Dataset entries:
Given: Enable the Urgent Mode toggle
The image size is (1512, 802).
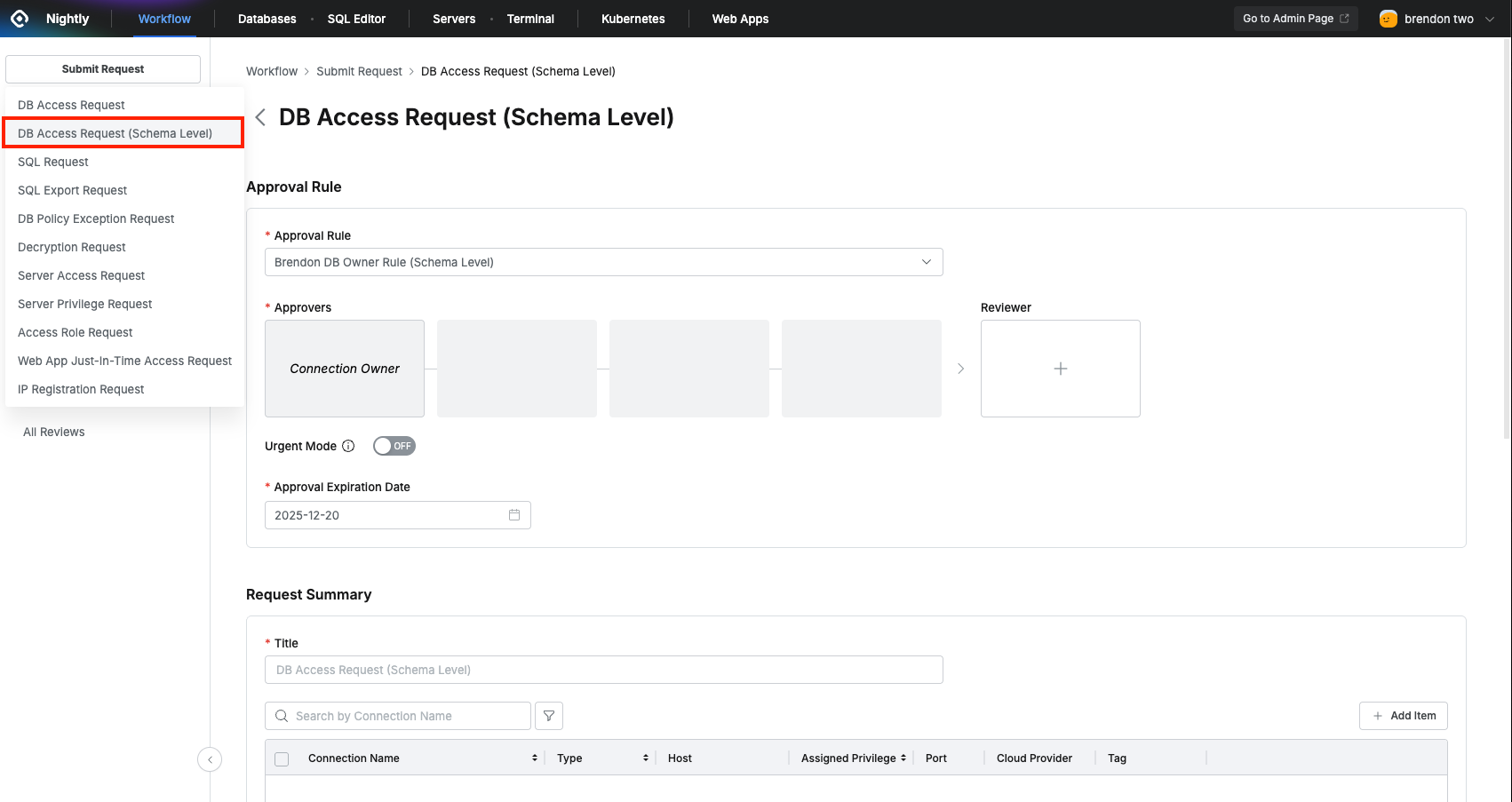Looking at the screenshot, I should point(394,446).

--

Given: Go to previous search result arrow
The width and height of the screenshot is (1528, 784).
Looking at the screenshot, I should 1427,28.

Aim of the task:
Take each line in the listing that has the word "Given" and copy it.

Response to this exercise:
Given: Enable the Urgent Mode toggle
Given: Go to previous search result arrow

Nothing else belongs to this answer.